▶ PROBLEM
The output should be every line below, retyped exactly, with no images.

▶ ENTRIES SUPPLIED
******************************

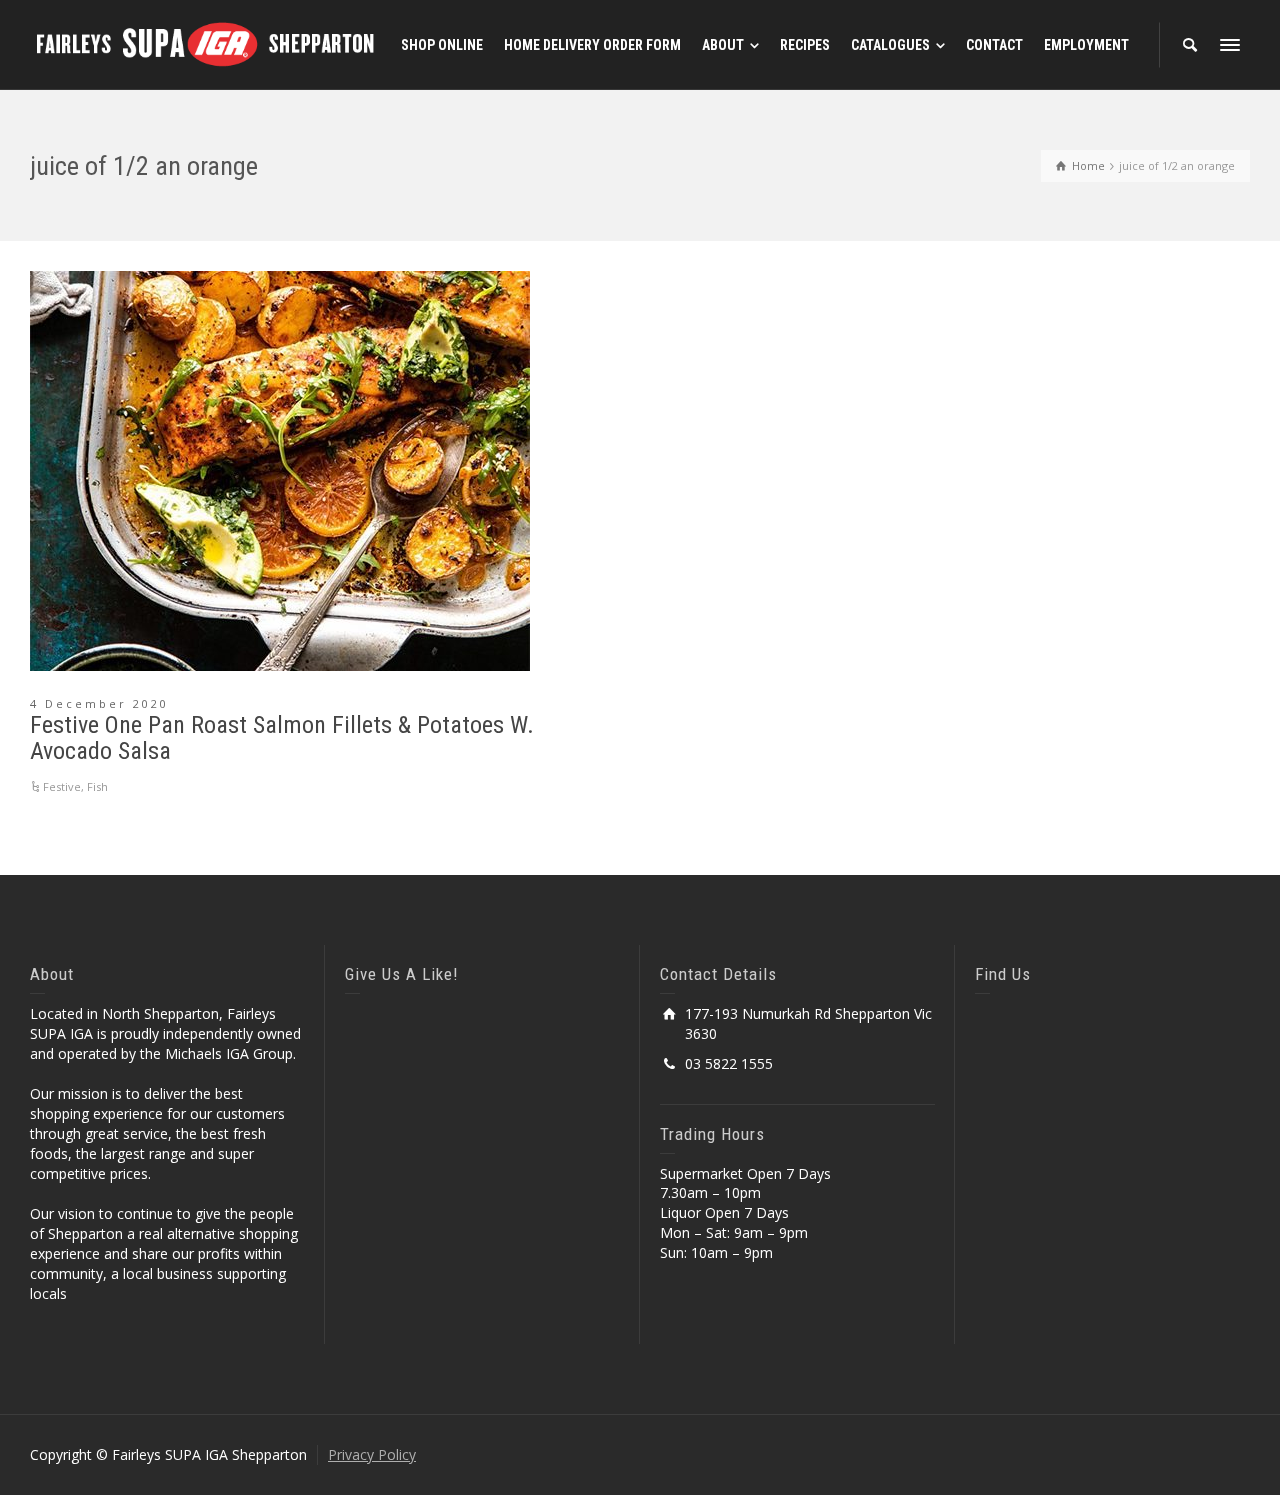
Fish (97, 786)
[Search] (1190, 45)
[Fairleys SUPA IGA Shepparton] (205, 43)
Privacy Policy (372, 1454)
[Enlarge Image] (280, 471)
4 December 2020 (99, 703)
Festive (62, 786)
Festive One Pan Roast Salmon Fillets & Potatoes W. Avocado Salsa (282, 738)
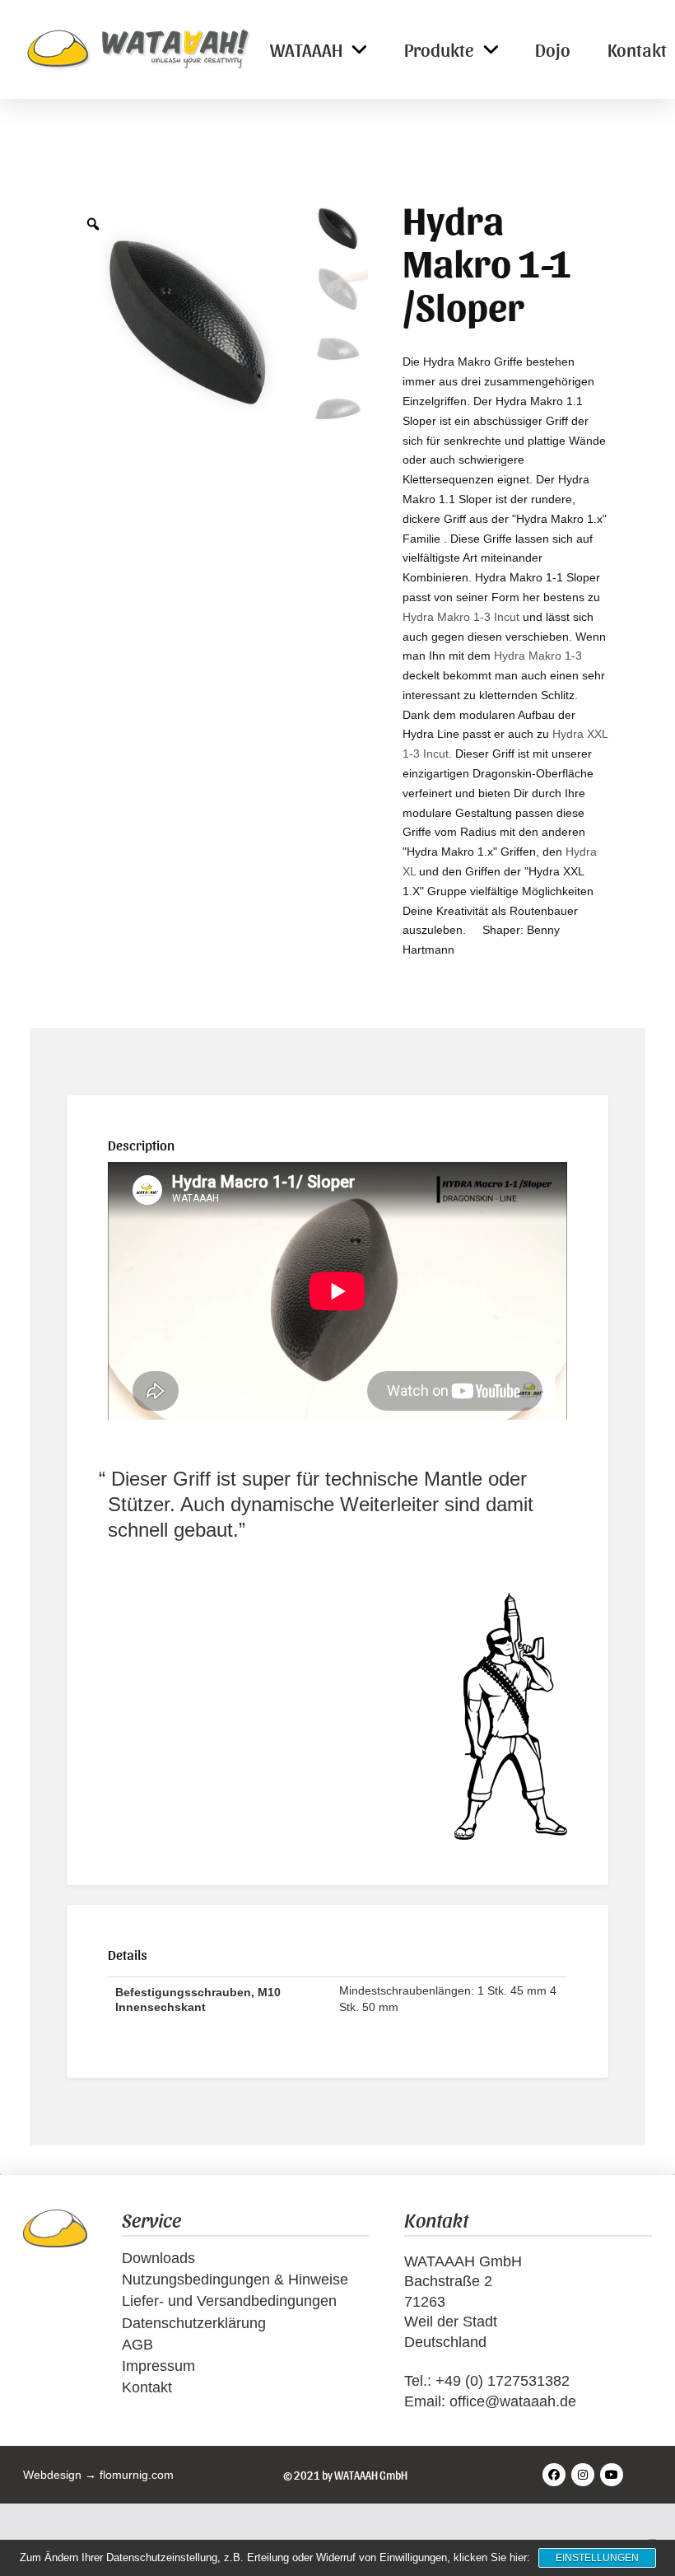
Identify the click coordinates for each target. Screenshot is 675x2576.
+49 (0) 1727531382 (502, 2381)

******************************

▶ EXERCISE ANSWER
Fish (97, 786)
[Search] (1190, 45)
[Fairleys SUPA IGA Shepparton] (205, 43)
Privacy Policy (372, 1454)
[Enlarge Image] (280, 471)
4 December 2020 (99, 703)
Festive (62, 786)
Festive One Pan Roast Salmon Fillets & Potatoes W. Avocado Salsa (282, 738)
Identify the click coordinates for each target. Screenshot is 675x2576.
+49 (0) 1727531382 (502, 2381)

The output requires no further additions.